(What to do)
For this exercise, the reply is the listing below, reproduced exactly.

(Data provided)
# # #

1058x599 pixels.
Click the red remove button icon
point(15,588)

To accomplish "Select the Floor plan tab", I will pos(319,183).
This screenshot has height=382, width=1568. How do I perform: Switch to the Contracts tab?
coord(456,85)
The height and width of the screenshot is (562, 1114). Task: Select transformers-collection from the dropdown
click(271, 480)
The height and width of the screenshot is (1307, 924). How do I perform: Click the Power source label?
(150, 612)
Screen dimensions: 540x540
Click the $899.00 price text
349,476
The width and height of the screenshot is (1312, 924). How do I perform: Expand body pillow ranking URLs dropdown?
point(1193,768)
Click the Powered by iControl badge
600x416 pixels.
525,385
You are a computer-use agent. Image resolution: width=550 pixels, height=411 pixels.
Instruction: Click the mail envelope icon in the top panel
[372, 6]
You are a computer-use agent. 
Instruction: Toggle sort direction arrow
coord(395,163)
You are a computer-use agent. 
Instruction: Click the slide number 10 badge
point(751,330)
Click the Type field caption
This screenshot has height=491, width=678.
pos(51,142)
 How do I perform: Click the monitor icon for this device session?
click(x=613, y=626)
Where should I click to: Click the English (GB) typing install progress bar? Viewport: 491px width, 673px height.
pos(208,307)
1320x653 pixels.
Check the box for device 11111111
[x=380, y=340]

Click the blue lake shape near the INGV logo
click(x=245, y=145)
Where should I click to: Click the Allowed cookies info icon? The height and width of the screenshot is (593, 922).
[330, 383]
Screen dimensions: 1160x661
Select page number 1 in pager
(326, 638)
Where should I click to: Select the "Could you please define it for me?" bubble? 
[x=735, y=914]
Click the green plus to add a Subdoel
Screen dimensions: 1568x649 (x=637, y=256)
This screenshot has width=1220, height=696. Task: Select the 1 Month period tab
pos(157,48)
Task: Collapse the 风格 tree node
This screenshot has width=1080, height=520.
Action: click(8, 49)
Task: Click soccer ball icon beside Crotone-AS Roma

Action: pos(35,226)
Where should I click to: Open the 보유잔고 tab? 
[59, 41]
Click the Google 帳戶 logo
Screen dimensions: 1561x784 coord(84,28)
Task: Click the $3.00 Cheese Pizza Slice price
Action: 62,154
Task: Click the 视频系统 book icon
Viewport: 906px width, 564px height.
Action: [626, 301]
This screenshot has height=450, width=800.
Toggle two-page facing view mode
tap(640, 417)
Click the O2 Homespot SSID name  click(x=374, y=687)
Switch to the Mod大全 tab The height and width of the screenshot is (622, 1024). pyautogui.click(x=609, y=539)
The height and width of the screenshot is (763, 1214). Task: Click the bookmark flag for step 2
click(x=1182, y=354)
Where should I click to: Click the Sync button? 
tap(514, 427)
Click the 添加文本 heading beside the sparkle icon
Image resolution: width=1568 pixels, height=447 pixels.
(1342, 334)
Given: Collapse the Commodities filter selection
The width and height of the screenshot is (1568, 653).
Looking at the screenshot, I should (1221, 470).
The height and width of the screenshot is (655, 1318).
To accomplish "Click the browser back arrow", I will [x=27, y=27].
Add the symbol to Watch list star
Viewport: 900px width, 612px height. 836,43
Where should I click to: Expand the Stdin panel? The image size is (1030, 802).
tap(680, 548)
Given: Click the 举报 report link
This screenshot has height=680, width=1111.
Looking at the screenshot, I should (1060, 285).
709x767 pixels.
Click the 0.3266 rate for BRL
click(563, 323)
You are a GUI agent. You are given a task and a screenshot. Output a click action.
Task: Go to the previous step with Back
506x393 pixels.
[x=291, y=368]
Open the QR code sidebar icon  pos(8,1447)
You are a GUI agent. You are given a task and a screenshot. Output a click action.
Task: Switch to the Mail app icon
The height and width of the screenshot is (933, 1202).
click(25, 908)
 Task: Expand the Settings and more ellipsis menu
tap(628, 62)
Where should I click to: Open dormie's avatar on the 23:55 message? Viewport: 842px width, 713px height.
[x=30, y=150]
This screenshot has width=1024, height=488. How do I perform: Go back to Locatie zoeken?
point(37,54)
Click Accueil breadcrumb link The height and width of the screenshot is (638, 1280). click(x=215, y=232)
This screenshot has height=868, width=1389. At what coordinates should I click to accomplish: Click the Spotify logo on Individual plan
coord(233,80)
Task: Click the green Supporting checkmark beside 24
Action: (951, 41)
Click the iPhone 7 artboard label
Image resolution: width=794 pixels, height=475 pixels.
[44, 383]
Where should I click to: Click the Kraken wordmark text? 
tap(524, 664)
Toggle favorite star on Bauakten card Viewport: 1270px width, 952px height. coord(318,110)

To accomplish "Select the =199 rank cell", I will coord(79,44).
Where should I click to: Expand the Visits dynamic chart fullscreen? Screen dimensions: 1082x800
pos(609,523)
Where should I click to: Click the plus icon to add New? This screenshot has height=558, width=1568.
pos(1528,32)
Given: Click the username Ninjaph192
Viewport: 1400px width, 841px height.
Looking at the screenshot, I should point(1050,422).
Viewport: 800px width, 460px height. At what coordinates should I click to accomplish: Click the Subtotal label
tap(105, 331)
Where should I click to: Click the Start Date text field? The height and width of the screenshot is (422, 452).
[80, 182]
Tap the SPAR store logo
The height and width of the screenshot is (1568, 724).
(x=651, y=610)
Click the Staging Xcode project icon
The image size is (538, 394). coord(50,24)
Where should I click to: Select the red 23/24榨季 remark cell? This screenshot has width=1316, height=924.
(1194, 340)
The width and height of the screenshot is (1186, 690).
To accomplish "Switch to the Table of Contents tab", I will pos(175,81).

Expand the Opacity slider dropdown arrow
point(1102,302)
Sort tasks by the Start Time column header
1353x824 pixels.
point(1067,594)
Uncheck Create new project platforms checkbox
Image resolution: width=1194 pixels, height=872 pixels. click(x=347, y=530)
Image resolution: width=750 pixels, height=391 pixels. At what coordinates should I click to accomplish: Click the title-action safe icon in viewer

# # #

(Answer space)
1058x599 pixels.
Click the red remove button icon
point(15,588)

To accomplish "Select the Floor plan tab", I will pos(319,183).
This screenshot has height=382, width=1568. How do I perform: Switch to the Contracts tab?
coord(456,85)
The height and width of the screenshot is (562, 1114). Task: Select transformers-collection from the dropdown
click(271, 480)
The height and width of the screenshot is (1307, 924). How do I perform: Click the Power source label?
(150, 612)
Screen dimensions: 540x540
Click the $899.00 price text
349,476
The width and height of the screenshot is (1312, 924). How do I perform: Expand body pillow ranking URLs dropdown?
point(1193,768)
Click the Powered by iControl badge
600x416 pixels.
525,385
You are a computer-use agent. Image resolution: width=550 pixels, height=411 pixels.
Instruction: Click the mail envelope icon in the top panel
[372, 6]
You are a computer-use agent. 
Instruction: Toggle sort direction arrow
coord(395,163)
You are a computer-use agent. 
Instruction: Click the slide number 10 badge
point(751,330)
Click the Type field caption
This screenshot has height=491, width=678.
pos(51,142)
 How do I perform: Click the monitor icon for this device session?
click(x=613, y=626)
Where should I click to: Click the English (GB) typing install progress bar? Viewport: 491px width, 673px height.
pos(208,307)
1320x653 pixels.
Check the box for device 11111111
[x=380, y=340]

Click the blue lake shape near the INGV logo
click(x=245, y=145)
Where should I click to: Click the Allowed cookies info icon? The height and width of the screenshot is (593, 922).
[330, 383]
Screen dimensions: 1160x661
Select page number 1 in pager
(326, 638)
Where should I click to: Select the "Could you please define it for me?" bubble? 
[x=735, y=914]
Click the green plus to add a Subdoel
Screen dimensions: 1568x649 (x=637, y=256)
This screenshot has width=1220, height=696. Task: Select the 1 Month period tab
pos(157,48)
Task: Collapse the 风格 tree node
This screenshot has width=1080, height=520.
Action: click(8, 49)
Task: Click soccer ball icon beside Crotone-AS Roma

Action: pos(35,226)
Where should I click to: Open the 보유잔고 tab? 
[59, 41]
Click the Google 帳戶 logo
Screen dimensions: 1561x784 coord(84,28)
Task: Click the $3.00 Cheese Pizza Slice price
Action: 62,154
Task: Click the 视频系统 book icon
Viewport: 906px width, 564px height.
Action: [626, 301]
This screenshot has height=450, width=800.
Toggle two-page facing view mode
tap(640, 417)
Click the O2 Homespot SSID name  click(x=374, y=687)
Switch to the Mod大全 tab The height and width of the screenshot is (622, 1024). pyautogui.click(x=609, y=539)
The height and width of the screenshot is (763, 1214). Task: Click the bookmark flag for step 2
click(x=1182, y=354)
Where should I click to: Click the Sync button? 
tap(514, 427)
Click the 添加文本 heading beside the sparkle icon
Image resolution: width=1568 pixels, height=447 pixels.
(1342, 334)
Given: Collapse the Commodities filter selection
The width and height of the screenshot is (1568, 653).
Looking at the screenshot, I should (1221, 470).
The height and width of the screenshot is (655, 1318).
To accomplish "Click the browser back arrow", I will [x=27, y=27].
Add the symbol to Watch list star
Viewport: 900px width, 612px height. 836,43
Where should I click to: Expand the Stdin panel? The image size is (1030, 802).
tap(680, 548)
Given: Click the 举报 report link
This screenshot has height=680, width=1111.
Looking at the screenshot, I should (1060, 285).
709x767 pixels.
Click the 0.3266 rate for BRL
click(563, 323)
You are a GUI agent. You are given a task and a screenshot. Output a click action.
Task: Go to the previous step with Back
506x393 pixels.
[x=291, y=368]
Open the QR code sidebar icon  pos(8,1447)
You are a GUI agent. You are given a task and a screenshot. Output a click action.
Task: Switch to the Mail app icon
The height and width of the screenshot is (933, 1202).
click(25, 908)
 Task: Expand the Settings and more ellipsis menu
tap(628, 62)
Where should I click to: Open dormie's avatar on the 23:55 message? Viewport: 842px width, 713px height.
[x=30, y=150]
This screenshot has width=1024, height=488. How do I perform: Go back to Locatie zoeken?
point(37,54)
Click Accueil breadcrumb link The height and width of the screenshot is (638, 1280). click(x=215, y=232)
This screenshot has height=868, width=1389. At what coordinates should I click to accomplish: Click the Spotify logo on Individual plan
coord(233,80)
Task: Click the green Supporting checkmark beside 24
Action: (951, 41)
Click the iPhone 7 artboard label
Image resolution: width=794 pixels, height=475 pixels.
[44, 383]
Where should I click to: Click the Kraken wordmark text? 
tap(524, 664)
Toggle favorite star on Bauakten card Viewport: 1270px width, 952px height. coord(318,110)

To accomplish "Select the =199 rank cell", I will coord(79,44).
Where should I click to: Expand the Visits dynamic chart fullscreen? Screen dimensions: 1082x800
pos(609,523)
Where should I click to: Click the plus icon to add New? This screenshot has height=558, width=1568.
pos(1528,32)
Given: Click the username Ninjaph192
Viewport: 1400px width, 841px height.
Looking at the screenshot, I should point(1050,422).
Viewport: 800px width, 460px height. At what coordinates should I click to accomplish: Click the Subtotal label
tap(105, 331)
Where should I click to: Click the Start Date text field? The height and width of the screenshot is (422, 452).
[80, 182]
Tap the SPAR store logo
The height and width of the screenshot is (1568, 724).
(x=651, y=610)
Click the Staging Xcode project icon
The image size is (538, 394). coord(50,24)
Where should I click to: Select the red 23/24榨季 remark cell? This screenshot has width=1316, height=924.
(1194, 340)
The width and height of the screenshot is (1186, 690).
To accomplish "Switch to the Table of Contents tab", I will pos(175,81).

Expand the Opacity slider dropdown arrow
point(1102,302)
Sort tasks by the Start Time column header
1353x824 pixels.
point(1067,594)
Uncheck Create new project platforms checkbox
Image resolution: width=1194 pixels, height=872 pixels. click(x=347, y=530)
Image resolution: width=750 pixels, height=391 pixels. At what coordinates should I click to accomplish: Click the title-action safe icon in viewer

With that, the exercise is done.